__Directions for this task__.
For the data below, retype word for word the lines from the one containing "Pertamina (225, 164)" through the one containing "Suzuki (221, 1646)"; drop the pictures.

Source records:
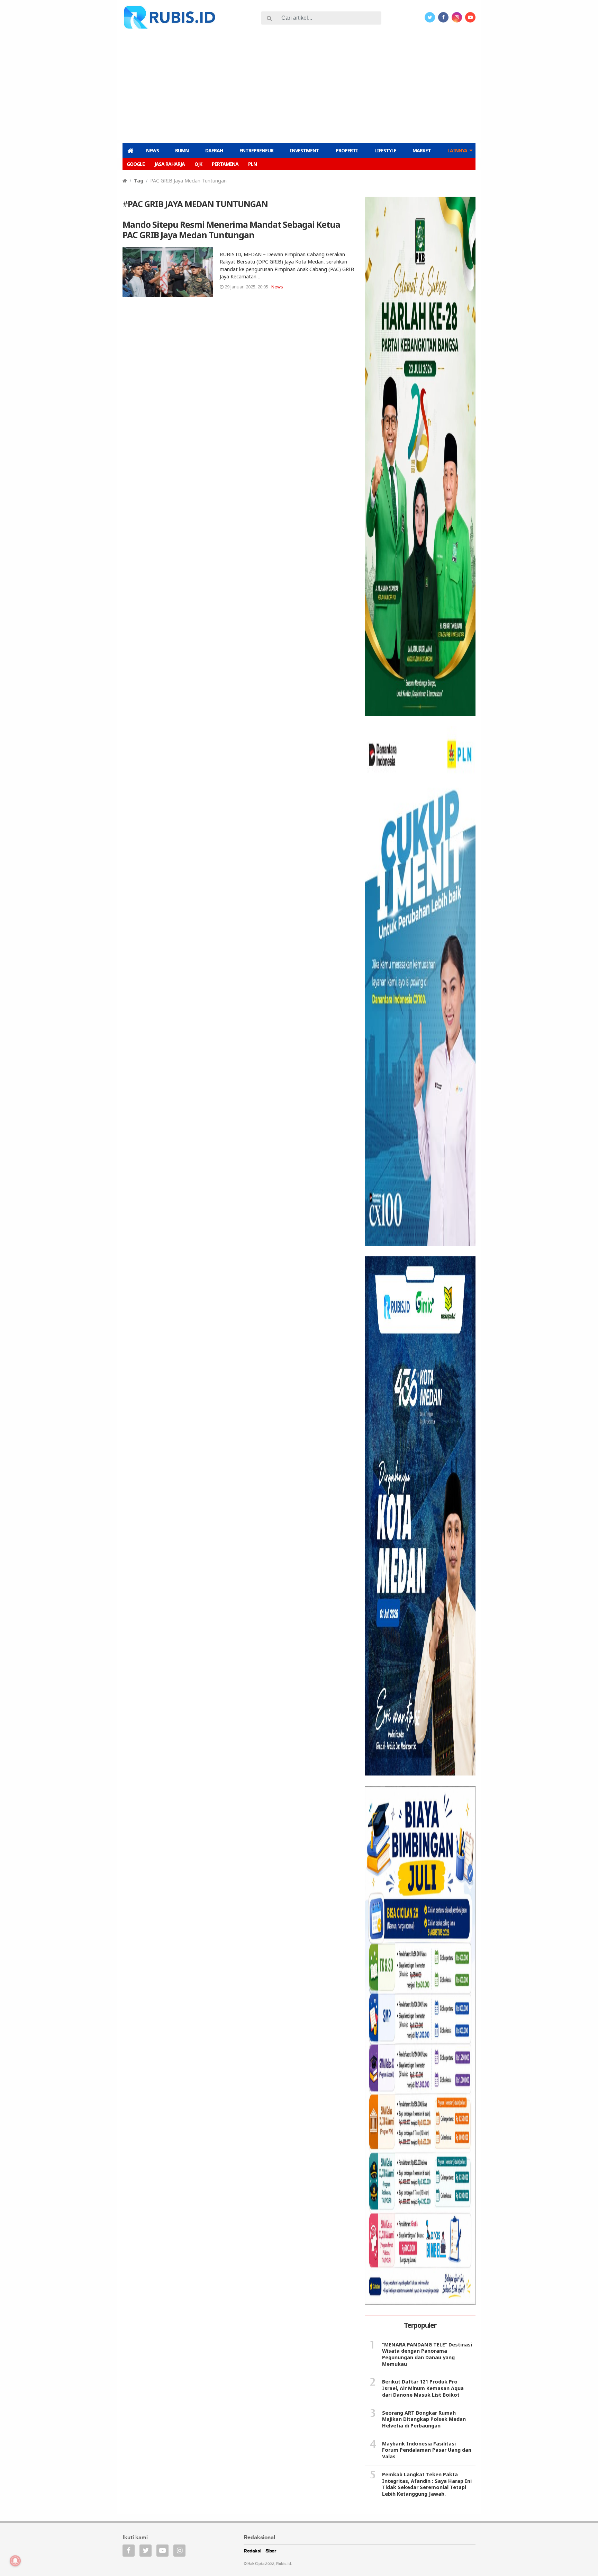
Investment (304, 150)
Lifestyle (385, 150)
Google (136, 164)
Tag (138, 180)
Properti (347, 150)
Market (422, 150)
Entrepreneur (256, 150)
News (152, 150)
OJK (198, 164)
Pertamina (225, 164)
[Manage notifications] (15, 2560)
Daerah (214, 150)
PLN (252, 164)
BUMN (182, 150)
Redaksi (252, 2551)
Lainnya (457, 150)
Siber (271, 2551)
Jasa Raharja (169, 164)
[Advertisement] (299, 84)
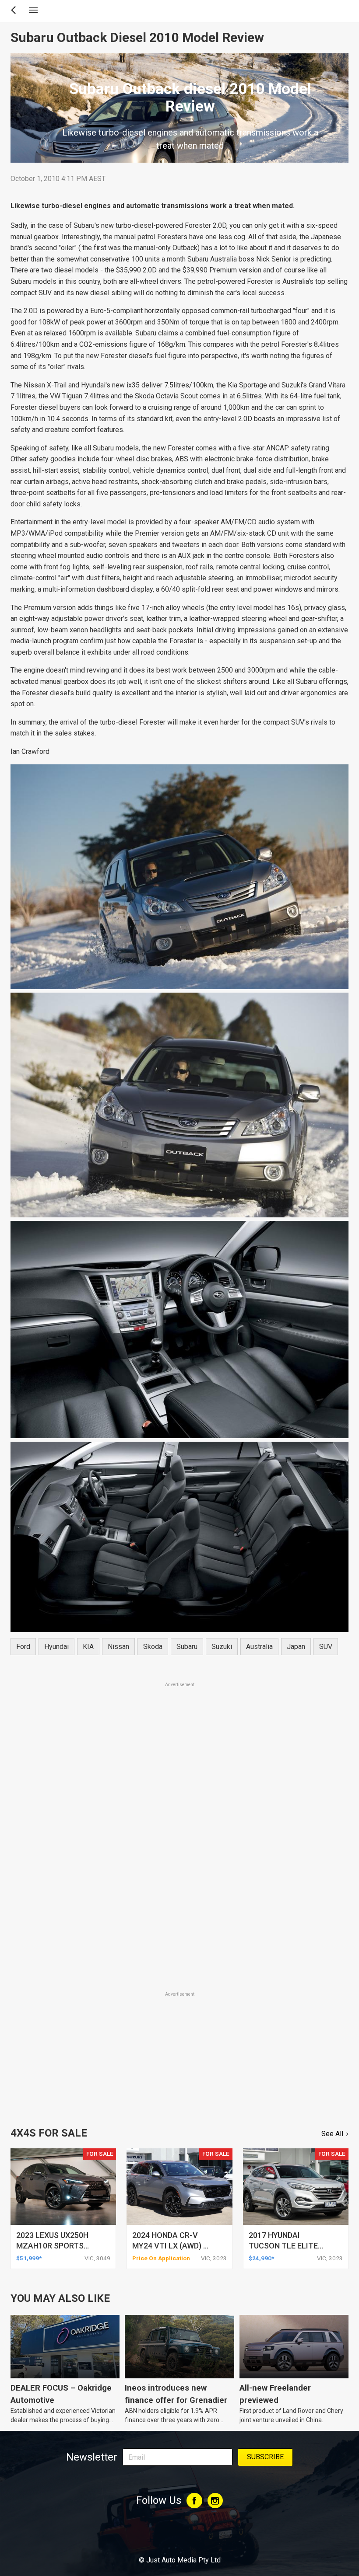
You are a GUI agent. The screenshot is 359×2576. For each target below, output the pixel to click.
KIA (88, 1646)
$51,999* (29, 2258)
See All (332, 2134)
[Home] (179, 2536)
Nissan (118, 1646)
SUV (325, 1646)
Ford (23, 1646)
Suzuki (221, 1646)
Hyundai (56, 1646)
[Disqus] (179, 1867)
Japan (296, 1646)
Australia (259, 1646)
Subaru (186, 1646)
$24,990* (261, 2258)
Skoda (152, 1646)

__Task output__.
Pertamina (225, 164)
[Manage notifications] (15, 2560)
Daerah (214, 150)
PLN (252, 164)
BUMN (182, 150)
Redaksi (252, 2551)
Lainnya (457, 150)
Siber (271, 2551)
Jasa Raharja (169, 164)
[Advertisement] (299, 84)
You are a GUI agent. The screenshot is 359×2576. For each target below, output the pixel to click.
KIA (88, 1646)
$51,999* (29, 2258)
See All (332, 2134)
[Home] (179, 2536)
Nissan (118, 1646)
SUV (325, 1646)
Ford (23, 1646)
Suzuki (221, 1646)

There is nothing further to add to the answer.